From the Bitsonar article below, copy out word for word the passage that begins at "The harrowing incident" and ends after "track missing funds.".

━━━ SUPPLIED PASSAGE

A group of people pushed a man into a gray minivan on a dark street. The man yelled, “Help! Help! No!” and pushed against the van. Passersby shouted, “Let him go!” and tried to stop the van. The man was finally stuffed inside and the van left.
This blurry video, apparently filmed by an unidentified witness Wednesday night in Kyiv, Ukraine, and circulated by local news publications Thursday morning, might mark a new chapter in the story of Bitsonar, a crypto investment firm that raised millions of dollars from investors in the U.S. and Europe, which they are now unable to access.
The Ukrainian media wrote that the man driven away in the minivan was ex-Bitsonar employee Yaroslav Shtadchenko. Shtadchenko’s wife Julia confirmed to CoinDesk her husband appeared in the video and had gone missing last night around 11 p.m. local time as he was coming home from work. She also said she found her husband’s personal belongings on the street after her neighbors told her he was kidnapped.
The harrowing incident highlights the proliferation of risky investment schemes and dubious operators in the crypto industry, but also blockchain technology’s potential to help track missing funds.

━━━━━━
━━━ ENTRIES SUPPLIED

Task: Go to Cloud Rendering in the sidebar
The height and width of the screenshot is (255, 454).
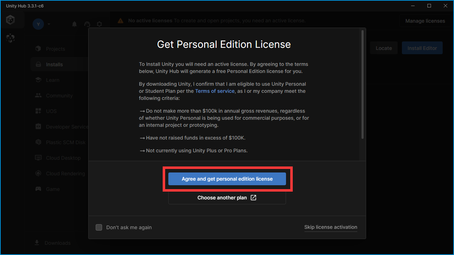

━━━━━━
━━━ ENTRIES SUPPLIED

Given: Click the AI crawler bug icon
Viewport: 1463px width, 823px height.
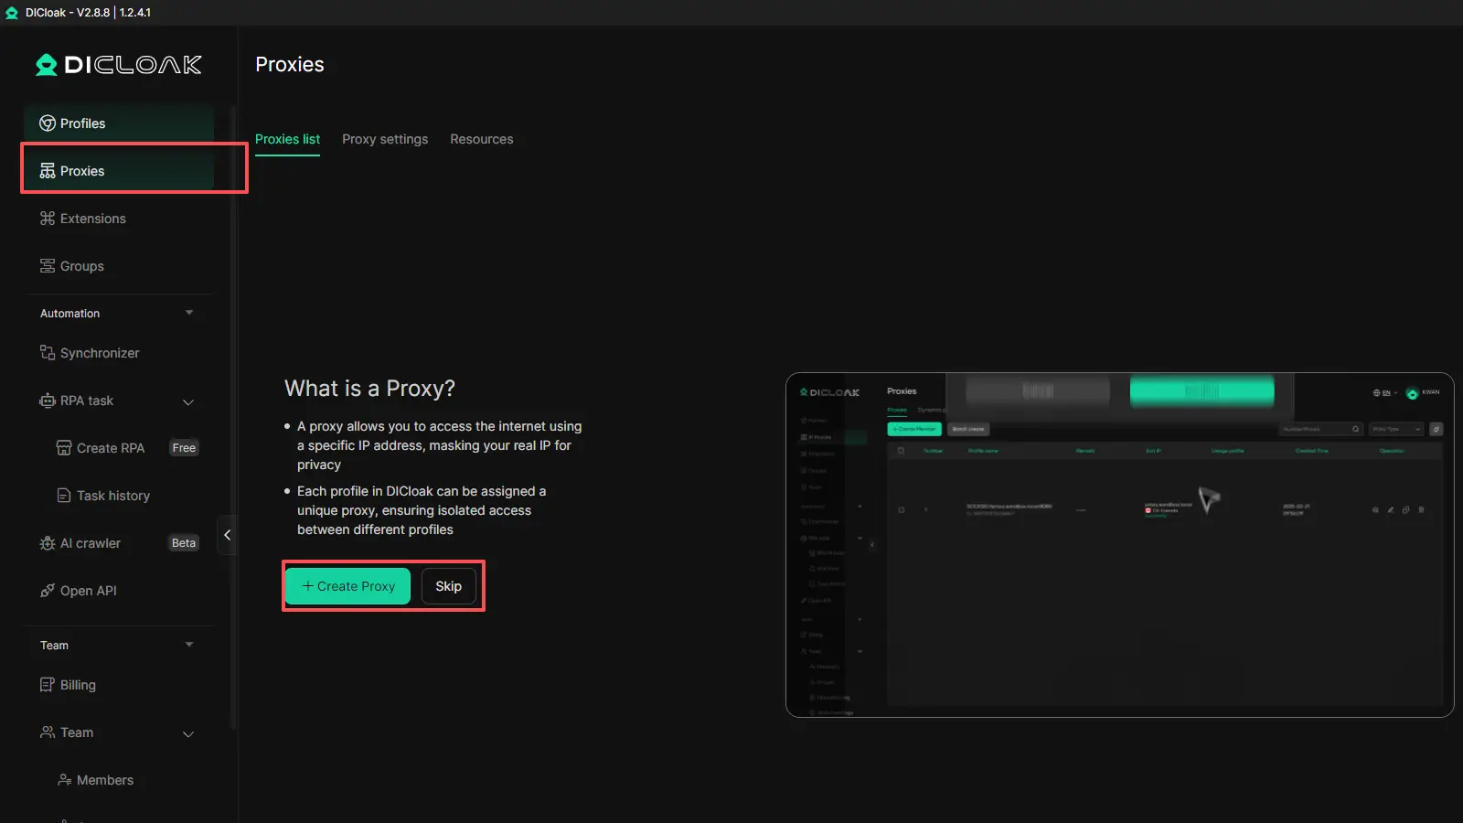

━━━━━━

RESPONSE TO THIS TASK:
The harrowing incident highlights the proliferation of risky investment schemes and dubious operators in the crypto industry, but also blockchain technology’s potential to help track missing funds.